Your instructions:
Of the lines listed below, return exactly those that run from the line containing "Select the 指标 bottom tab" through the line containing "Click the bottom-center red resize handle", both included.
***
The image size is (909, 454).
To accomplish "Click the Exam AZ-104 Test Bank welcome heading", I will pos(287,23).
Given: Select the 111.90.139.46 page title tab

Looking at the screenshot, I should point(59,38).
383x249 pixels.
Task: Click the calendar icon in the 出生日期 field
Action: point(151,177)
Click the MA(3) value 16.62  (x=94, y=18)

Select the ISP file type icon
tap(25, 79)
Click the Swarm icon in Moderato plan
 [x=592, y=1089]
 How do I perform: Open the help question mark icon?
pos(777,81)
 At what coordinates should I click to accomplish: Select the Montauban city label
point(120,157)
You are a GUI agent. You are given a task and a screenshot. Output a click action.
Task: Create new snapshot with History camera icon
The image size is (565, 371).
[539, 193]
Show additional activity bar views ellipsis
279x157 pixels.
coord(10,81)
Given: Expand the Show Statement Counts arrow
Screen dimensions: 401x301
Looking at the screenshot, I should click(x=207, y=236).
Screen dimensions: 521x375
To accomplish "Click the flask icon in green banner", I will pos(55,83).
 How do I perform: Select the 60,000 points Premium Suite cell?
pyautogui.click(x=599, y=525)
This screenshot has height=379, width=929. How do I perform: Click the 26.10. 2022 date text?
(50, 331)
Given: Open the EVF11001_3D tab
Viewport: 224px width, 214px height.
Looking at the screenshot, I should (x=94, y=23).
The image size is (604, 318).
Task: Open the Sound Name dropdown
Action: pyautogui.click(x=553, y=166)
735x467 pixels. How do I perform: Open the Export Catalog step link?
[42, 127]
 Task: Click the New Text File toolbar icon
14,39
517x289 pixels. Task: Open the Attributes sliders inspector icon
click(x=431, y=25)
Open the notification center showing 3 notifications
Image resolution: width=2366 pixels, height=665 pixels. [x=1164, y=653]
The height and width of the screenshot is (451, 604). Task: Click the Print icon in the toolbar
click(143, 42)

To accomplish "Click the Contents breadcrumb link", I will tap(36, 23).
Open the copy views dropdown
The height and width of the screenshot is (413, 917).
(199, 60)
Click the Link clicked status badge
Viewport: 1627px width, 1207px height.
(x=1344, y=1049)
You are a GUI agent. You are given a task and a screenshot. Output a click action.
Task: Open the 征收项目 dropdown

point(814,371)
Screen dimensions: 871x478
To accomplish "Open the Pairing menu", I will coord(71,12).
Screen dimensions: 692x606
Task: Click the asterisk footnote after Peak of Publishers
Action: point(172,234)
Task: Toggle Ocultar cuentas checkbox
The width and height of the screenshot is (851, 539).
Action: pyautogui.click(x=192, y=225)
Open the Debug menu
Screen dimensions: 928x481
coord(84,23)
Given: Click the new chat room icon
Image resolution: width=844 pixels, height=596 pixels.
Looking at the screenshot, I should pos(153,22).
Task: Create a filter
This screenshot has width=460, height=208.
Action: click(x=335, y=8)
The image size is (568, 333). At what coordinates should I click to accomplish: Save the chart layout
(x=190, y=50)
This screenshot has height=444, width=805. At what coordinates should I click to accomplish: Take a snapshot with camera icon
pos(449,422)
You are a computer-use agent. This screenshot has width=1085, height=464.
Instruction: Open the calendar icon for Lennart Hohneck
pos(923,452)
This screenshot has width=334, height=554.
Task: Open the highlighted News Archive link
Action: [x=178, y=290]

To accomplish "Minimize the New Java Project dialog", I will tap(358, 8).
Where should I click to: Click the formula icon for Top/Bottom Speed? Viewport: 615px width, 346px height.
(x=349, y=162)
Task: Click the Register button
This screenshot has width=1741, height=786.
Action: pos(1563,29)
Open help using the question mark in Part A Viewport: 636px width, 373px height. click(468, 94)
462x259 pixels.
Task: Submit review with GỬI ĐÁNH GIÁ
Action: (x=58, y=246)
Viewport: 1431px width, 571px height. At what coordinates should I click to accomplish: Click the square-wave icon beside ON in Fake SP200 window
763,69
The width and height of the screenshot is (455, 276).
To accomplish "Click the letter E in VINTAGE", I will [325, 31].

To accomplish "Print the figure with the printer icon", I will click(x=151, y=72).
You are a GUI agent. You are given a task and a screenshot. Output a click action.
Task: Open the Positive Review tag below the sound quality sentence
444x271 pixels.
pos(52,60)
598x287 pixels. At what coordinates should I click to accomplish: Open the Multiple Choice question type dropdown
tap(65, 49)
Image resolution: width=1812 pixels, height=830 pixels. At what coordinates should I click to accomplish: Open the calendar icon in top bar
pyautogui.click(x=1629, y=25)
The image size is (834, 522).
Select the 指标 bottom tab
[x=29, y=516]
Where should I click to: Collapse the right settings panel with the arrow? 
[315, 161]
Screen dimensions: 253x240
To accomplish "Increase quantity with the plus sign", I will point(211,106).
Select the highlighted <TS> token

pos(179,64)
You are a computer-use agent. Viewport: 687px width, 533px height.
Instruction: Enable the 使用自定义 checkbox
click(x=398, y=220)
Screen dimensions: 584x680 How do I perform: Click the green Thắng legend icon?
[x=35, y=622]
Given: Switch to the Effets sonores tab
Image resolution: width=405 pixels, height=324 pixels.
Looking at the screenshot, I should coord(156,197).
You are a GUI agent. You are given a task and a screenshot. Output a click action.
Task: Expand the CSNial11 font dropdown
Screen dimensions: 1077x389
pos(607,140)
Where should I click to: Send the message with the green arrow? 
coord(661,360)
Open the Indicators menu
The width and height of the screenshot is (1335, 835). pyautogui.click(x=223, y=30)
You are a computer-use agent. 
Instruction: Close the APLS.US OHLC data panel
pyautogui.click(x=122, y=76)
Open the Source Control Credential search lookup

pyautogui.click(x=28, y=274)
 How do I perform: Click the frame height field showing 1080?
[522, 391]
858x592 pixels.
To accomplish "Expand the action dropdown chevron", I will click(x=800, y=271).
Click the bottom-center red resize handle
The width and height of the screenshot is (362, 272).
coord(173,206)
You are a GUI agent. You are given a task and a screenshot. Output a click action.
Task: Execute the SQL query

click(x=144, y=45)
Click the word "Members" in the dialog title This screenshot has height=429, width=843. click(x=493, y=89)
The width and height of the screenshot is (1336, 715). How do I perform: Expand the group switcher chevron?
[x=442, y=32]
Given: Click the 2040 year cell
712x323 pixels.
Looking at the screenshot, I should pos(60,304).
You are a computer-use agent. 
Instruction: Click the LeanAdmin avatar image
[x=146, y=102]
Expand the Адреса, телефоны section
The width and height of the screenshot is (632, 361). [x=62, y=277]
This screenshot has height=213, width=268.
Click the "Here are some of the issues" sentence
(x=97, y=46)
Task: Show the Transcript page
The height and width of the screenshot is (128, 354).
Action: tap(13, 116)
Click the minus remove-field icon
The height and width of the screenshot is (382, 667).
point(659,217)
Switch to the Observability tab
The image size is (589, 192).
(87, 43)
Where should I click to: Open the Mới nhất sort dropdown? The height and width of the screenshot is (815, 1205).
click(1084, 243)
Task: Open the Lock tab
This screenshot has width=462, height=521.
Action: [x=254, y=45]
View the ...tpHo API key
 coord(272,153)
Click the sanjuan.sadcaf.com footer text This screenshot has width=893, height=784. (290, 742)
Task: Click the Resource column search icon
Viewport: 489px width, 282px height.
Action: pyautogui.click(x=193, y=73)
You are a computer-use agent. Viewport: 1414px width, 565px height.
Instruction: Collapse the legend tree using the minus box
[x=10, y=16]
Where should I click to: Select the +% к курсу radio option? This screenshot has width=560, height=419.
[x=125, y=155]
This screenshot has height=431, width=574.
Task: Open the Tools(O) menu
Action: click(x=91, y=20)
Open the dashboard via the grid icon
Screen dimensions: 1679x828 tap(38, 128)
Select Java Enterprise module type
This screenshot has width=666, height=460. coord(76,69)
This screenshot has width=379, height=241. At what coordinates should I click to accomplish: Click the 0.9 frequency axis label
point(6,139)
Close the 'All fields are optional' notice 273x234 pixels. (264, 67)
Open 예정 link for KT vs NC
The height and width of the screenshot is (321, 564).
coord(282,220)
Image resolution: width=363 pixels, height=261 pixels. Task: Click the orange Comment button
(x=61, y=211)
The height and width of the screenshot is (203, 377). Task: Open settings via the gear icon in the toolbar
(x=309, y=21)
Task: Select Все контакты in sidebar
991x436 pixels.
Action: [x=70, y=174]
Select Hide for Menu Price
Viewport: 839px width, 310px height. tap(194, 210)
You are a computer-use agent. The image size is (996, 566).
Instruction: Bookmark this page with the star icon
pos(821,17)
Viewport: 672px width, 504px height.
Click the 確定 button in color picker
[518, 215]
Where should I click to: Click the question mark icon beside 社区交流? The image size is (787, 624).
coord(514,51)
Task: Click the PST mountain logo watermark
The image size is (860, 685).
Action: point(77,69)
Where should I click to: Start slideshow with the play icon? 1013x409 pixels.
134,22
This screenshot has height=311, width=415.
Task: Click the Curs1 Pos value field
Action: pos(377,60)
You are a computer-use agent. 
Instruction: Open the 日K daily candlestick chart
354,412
***
Expected answer:
Select the 指标 bottom tab
[x=29, y=516]
Where should I click to: Collapse the right settings panel with the arrow? 
[315, 161]
Screen dimensions: 253x240
To accomplish "Increase quantity with the plus sign", I will point(211,106).
Select the highlighted <TS> token

pos(179,64)
You are a computer-use agent. Viewport: 687px width, 533px height.
Instruction: Enable the 使用自定义 checkbox
click(x=398, y=220)
Screen dimensions: 584x680 How do I perform: Click the green Thắng legend icon?
[x=35, y=622]
Given: Switch to the Effets sonores tab
Image resolution: width=405 pixels, height=324 pixels.
Looking at the screenshot, I should coord(156,197).
You are a GUI agent. You are given a task and a screenshot. Output a click action.
Task: Expand the CSNial11 font dropdown
Screen dimensions: 1077x389
pos(607,140)
Where should I click to: Send the message with the green arrow? 
coord(661,360)
Open the Indicators menu
The width and height of the screenshot is (1335, 835). pyautogui.click(x=223, y=30)
You are a computer-use agent. 
Instruction: Close the APLS.US OHLC data panel
pyautogui.click(x=122, y=76)
Open the Source Control Credential search lookup

pyautogui.click(x=28, y=274)
 How do I perform: Click the frame height field showing 1080?
[522, 391]
858x592 pixels.
To accomplish "Expand the action dropdown chevron", I will click(x=800, y=271).
Click the bottom-center red resize handle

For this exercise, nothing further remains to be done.